What’s actually being sold is P&G’s Max Factor brand, “the makeup of makeup artists”, on a shop tab on the brand’s UK Facebook page. Product pages and shopping cart are in Facebook, whilst the checkout takes place on

At first glance, this is all quite mad – Amazon surely wants to keep e-commerce to itself, and not invite the unruly social network muscle in on what has been its show for over a decade. P&G wants to irritate traditional retailers – its customers – by selling direct, like it wants a bullet in the head. And Facebook should have no interest in having a hole blasted through the wall of its walled garden to let money flow out, just when it’s investing so heavily in it’s own virtual currency, Facebook Credits, to keep money in.

And yet, it’s genius.

We think this Facebook + Amazon + Brand trinity is a really smart low-risk-high-reward solution for businesses and brands to explore f-commerce, without all those pesky problems of logistics and fulfillment.  And if your products are already for sale on Amazon – then it’s a real no-brainer (and even if they’re not – with Amazon storefront and logistics offered as a turnkey service – it’s still pretty much a no-brainer).  The big advantage is that you can brand the e-commerce experience, keeping people within your Facebook page all the way from conversation to commerce, and then just hand over all the heavy lifting to Amazon.  It’s e-commerce without tears.

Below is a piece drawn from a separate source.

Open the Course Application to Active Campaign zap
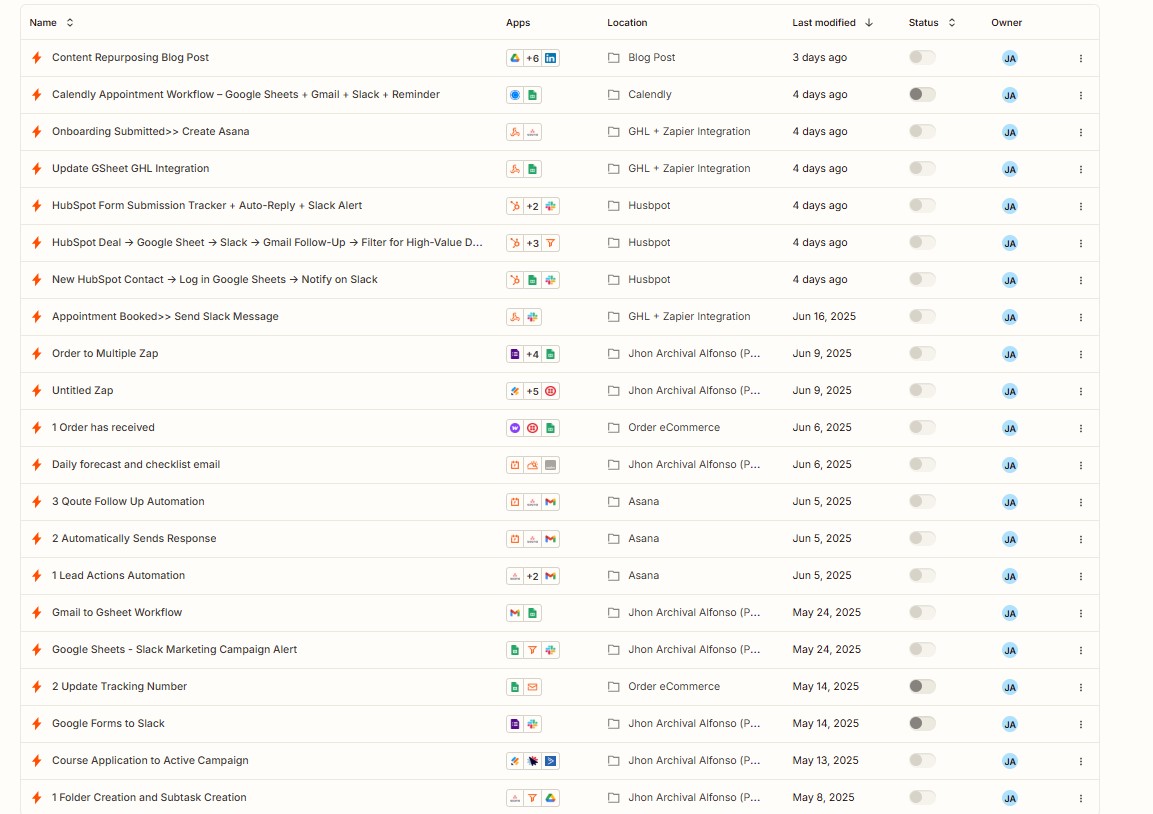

It’s a win-win for all involved. Shoppers get the convenience of shopping for their favorite brands within Facebook – linking seamlessly through from brand updates to their walls, getting to use all the social features – chat, likes etc, they know and love, whilst also getting the security of having transactions handled by the most respected name in the field.

For Amazon, it allows the e-commerce behemoth, once considered by some to be a laggard in social commerce, to spread it’s global wings over the largest platform on the Web – social or otherwise – and become the fulfillment partner for all things f-commerce. On the back of Amazon’s recent purchase of social shopping site Woot, any suspicion that Amazon may have missed the boat when it comes to social commerce can be laid to rest.

For Facebook, it allows the world’s favorite website to “stand on giant’s shoulders” (Amazon’s) and instantly become a respected social commerce platform.  Combined with third party providers offering custom storefronts, and the imminent expansion of Facebook Credits facilities, f-commerce is beginning to shape up into a formidable player.

And for P&G – it’s an oh-so-smart – and safe – solution to learn about e-commerce, Direct to Consumer relationships, and most importantly about its brand users.  The vast majority of P&G’s products are already sold on Amazon – so any political risk of upsetting traditional retail customers by opening a new retail channel is mitigated.

When run in tandem with ‘Facebook specials‘ – a term we think we’ll hear a whole lot more for special offers, exclusive deals etc – the Facebook + Amazon + Brand ménage-à-trois becomes a compelling proposition.

And let’s not forget digital agencies – whilst a ménage-à-quatre might be a little crowded, we think there will be a real opportunity for digital agencies to bring brands, Amazon and Facebook together and offer turn-key solutions that fuse the three together.

The social commerce world just got more interesting.